The MediaViewer and Superprotect conflict between the Wikimedia community and the Wikimedia Foundation was called a revolt. The controversy demonstrated that the Wikimedia Foundation was unable to control the Wikimedia community with technical features, but rather, that mutual understanding and discussion among stakeholders would be required to develop Wikipedia's software.

====Representative dismissals====
Wikimedia users organized a revolt to call for the removal of Arnnon Geshuri, a member of the board of the Wikimedia Foundation.

Wikimedia Foundation head Lila Tretikov resigned in February 2016 during a user revolt calling for institutional changes.

====Wikimedia Foundation ban of Fram====
On 10 June 2019, the English Wikipedia administrator Fram was banned by the Wikimedia Foundation (WMF) from editing the English Wikipedia for a period of 1 year.
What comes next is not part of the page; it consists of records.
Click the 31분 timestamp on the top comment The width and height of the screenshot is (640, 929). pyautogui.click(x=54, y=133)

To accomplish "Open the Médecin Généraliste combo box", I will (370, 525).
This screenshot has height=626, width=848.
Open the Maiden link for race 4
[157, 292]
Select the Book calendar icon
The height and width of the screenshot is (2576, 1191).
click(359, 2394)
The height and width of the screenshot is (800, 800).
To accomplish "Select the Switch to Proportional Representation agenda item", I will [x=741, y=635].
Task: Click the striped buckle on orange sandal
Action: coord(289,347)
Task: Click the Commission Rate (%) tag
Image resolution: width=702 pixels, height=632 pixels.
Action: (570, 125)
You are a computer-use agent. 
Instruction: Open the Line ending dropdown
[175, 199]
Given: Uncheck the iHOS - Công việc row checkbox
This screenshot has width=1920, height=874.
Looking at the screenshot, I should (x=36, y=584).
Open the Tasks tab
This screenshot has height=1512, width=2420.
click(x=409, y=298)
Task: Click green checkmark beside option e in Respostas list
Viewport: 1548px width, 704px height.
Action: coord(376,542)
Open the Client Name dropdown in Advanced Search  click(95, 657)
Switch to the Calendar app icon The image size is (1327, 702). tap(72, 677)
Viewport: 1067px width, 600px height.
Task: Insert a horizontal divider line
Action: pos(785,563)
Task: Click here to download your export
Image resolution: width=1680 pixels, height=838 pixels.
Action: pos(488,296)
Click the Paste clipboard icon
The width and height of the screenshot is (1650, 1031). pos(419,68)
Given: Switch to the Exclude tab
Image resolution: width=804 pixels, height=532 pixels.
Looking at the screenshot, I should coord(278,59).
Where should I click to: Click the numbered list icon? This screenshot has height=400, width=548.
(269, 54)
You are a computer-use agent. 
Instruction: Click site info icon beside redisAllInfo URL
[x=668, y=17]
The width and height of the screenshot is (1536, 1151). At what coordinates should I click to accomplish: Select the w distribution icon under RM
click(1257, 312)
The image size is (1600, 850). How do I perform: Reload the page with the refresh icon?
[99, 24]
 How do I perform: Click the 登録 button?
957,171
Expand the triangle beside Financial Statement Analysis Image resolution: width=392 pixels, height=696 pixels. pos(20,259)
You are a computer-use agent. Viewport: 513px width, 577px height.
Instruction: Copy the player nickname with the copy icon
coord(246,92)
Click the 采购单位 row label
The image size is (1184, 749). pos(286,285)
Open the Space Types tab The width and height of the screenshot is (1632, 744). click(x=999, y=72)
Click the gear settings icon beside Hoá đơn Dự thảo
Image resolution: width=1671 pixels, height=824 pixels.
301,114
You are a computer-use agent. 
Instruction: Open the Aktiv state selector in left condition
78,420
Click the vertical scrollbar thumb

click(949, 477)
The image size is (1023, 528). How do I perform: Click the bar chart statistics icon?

According to Joseph Bernstein of BuzzFeed News, this took place "without a trial", and WMF did not "disclose the complainer nor the complaint" to the community. Some in the editor community expressed anger at the WMF not providing specifics, as well as skepticism as to whether Fram deserved the ban. Another administrator unblocked Fram, later citing "overwhelming community support", but the WMF reblocked Fram. Two weeks after the ban of Fram, nine English Wikipedia administrators had resigned.